Over the years they failed to figure out how to encourage women to have children and decided to take the most ineffective and harmful route: gradually restricting the right to abortion, making access to it more difficult and threatening to take it out of mandatory medical insurance.
What restrictive measures have already been introduced or are proposed?
• Since 2011, Russian hospitals have introduced so-called “weeks of silence:” When a woman applies for an abortion, she is to put off the date of the procedure for a week or more in order to influence her decision during this time. Often the silence delays the abortion and women have it later — with greater risk to their health, as other types of abortion (up to and including surgery) have to be used if the deadline is delayed.
• Since 2013, Putin has banned abortion-related advertising.

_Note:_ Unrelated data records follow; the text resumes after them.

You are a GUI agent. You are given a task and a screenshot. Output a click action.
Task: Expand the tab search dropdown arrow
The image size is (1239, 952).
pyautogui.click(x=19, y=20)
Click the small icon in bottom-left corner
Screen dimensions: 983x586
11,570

• Since 2016, there has been an amendment that many experts consider inhumane: doctors are required to “show an image of the embryo and its heartbeat during ultrasound” to women who want an abortion.
• The government encourages hospitals to send women to psychologists before having an abortion, or to develop special pre-abortion questionnaires in which women are asked accusatory and abusive questions. Many hospitals are also distributing manipulative pamphlets with misleading information about abortion and its consequences.

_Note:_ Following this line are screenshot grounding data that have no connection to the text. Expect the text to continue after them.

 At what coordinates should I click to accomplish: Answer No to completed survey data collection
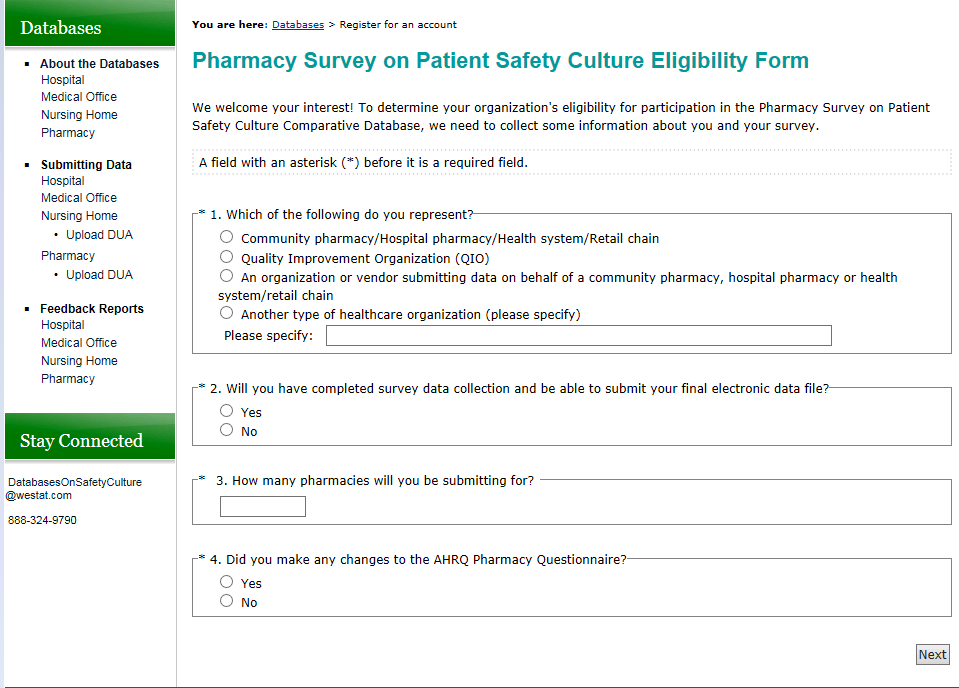(x=227, y=430)
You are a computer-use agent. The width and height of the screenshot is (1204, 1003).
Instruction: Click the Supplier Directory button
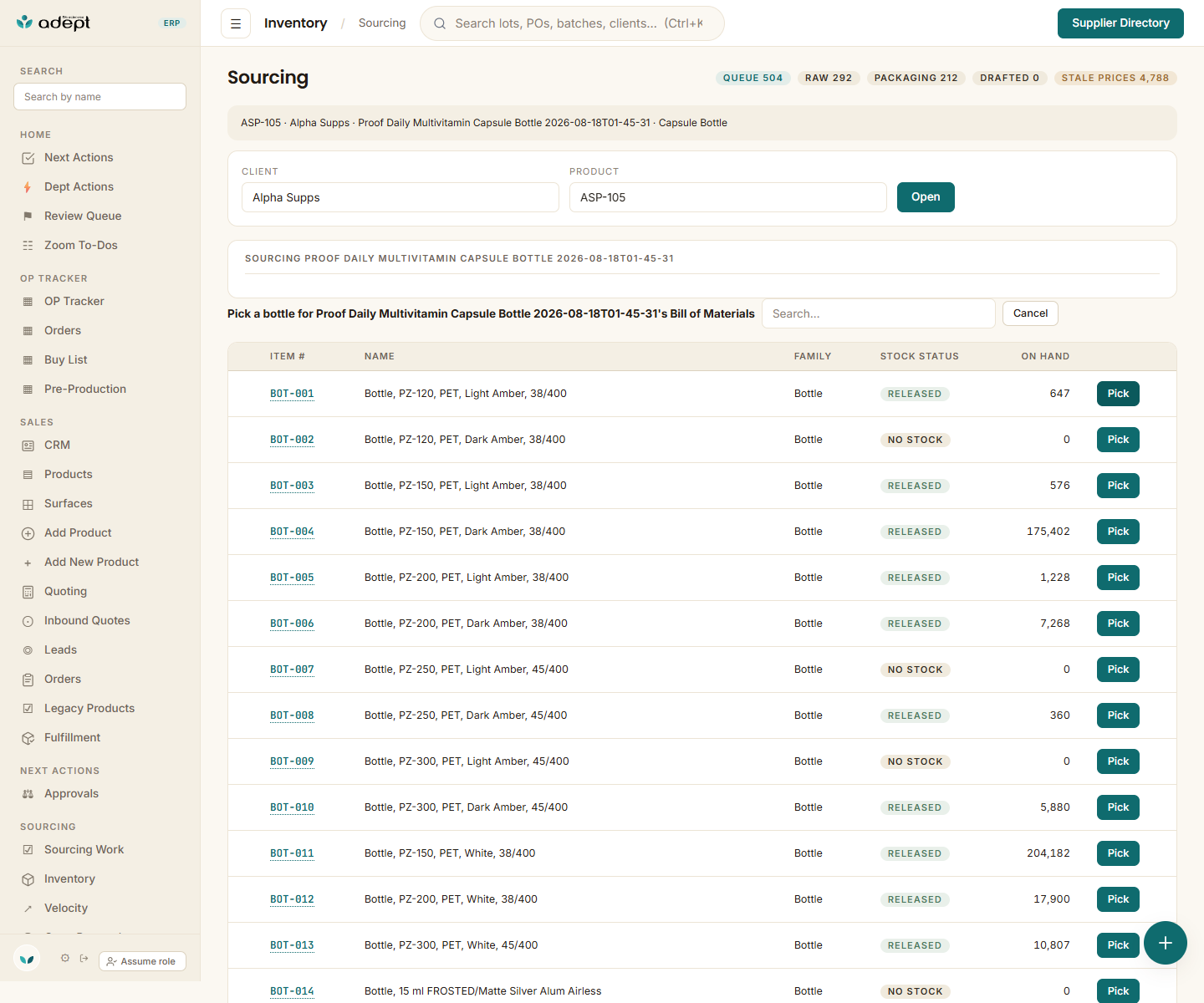pyautogui.click(x=1120, y=23)
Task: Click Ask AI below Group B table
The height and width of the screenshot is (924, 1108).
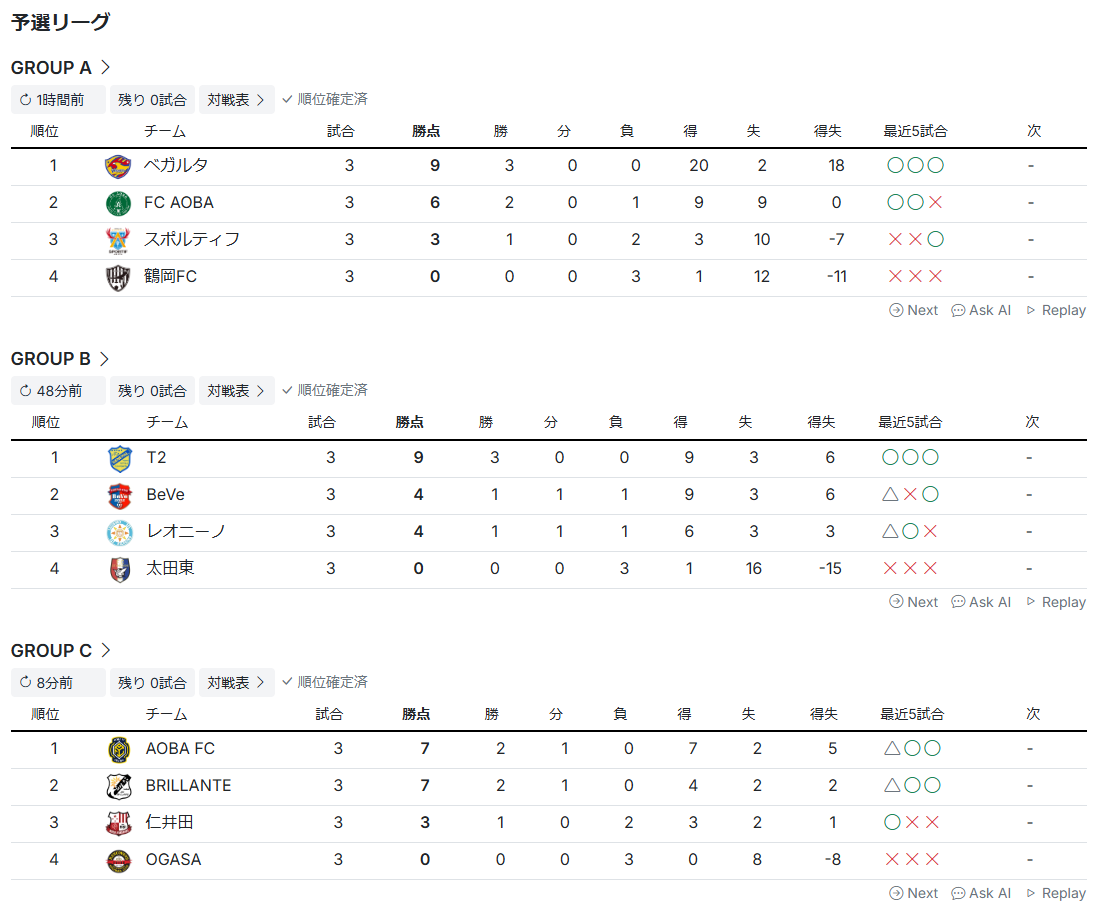Action: 981,602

All this has one goal — to discourage women, to frighten them and to stimulate their feelings of guilt. Russian health workers in some regions are being trained in “pre-abortion counselling with traditional values in mind,” and women at consultations are asked to fill in questionnaires with questions along the lines of “Are you ready for a posthumous encounter with the soul of your child?”

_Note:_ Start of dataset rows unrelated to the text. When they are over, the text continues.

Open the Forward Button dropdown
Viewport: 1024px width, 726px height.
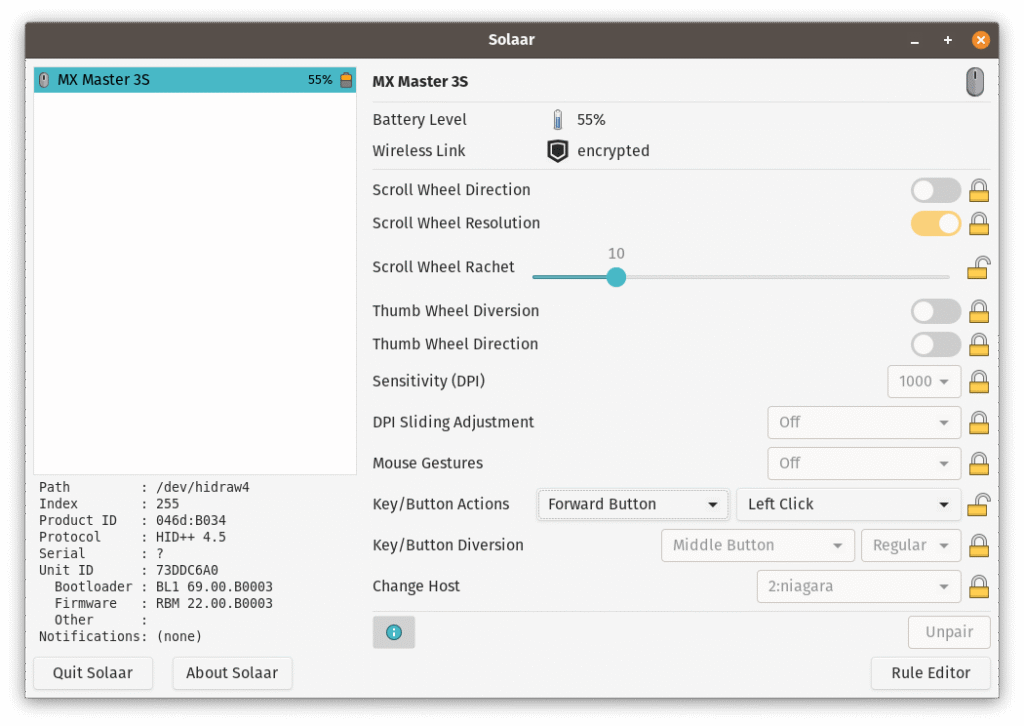click(x=632, y=504)
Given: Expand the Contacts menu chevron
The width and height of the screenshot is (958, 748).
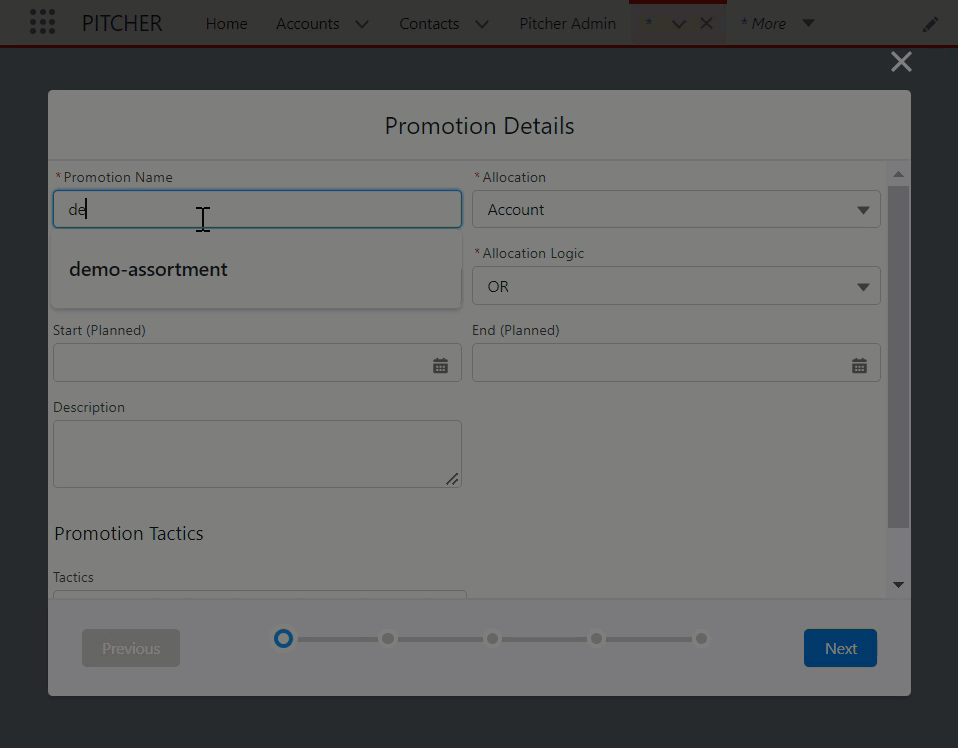Looking at the screenshot, I should (x=482, y=24).
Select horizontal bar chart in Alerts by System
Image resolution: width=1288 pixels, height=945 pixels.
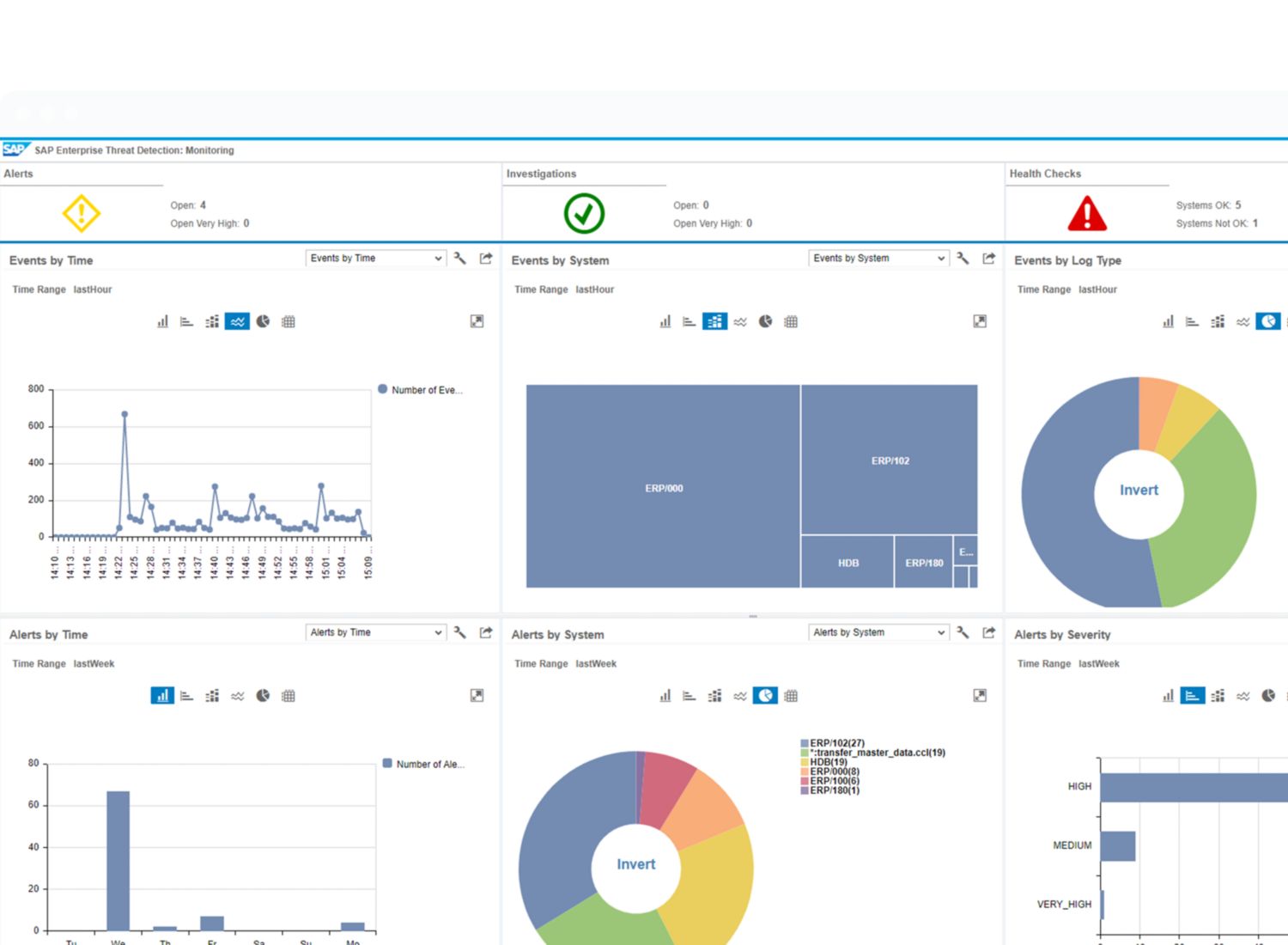[x=690, y=696]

• Patriarch Kirill, speaking in the Federation Council, proposed a ban on abortions in private clinics. He suggests that the increase in the number of illegal abortions (which threatens to increase women’s mortality rates) should be ignored.
• The Duma has proposed a ban on online sales of medication for abortion (the safest). Hospitals and pharmacies have been experiencing problems with the availability of oral contraceptives and pills since March.
• In the summer, the State Duma announced a draft law banning abortions under the compulsory medical insurance scheme. Deputy Prime Minister Tatyana Golikova proposed a ban on abortions before the age of 18 without parental consent.
The Russian Orthodox Church (ROC) has proposed to oblige married women to obtain their husbands’ consent for abortions. The number of interested statements from representatives of the ROC has generally increased.
For example, Mikhail Vasilyev, rector of the church at the headquarters of the Strategic Missile Forces, suggested a non-trivial solution to the problem of women who do not want to send their sons to die in the war. It turns out that you just need to avoid abortions and have more children — then parting with just one of them will not be so sad!
The State Duma will consider an amendment to prohibit the promotion of “voluntary abortion and the Freudian ideology of the child.”
But the truth is that all these measures to restrict the right to abortion will not only fail to bring the Russian government any closer to its desired demographic goals but will also cause undeniable additional harm to Russian women and thus to Russian society as a whole.
Studies prove that the number of abortions has nothing to do with the birth rate: in 20 years, thanks to public awareness and contraception, the number of abortions in Russia has almost halved, but it has not resulted in any demographic growth. Russians are “dying out” not because of abortions, but because of low living standards.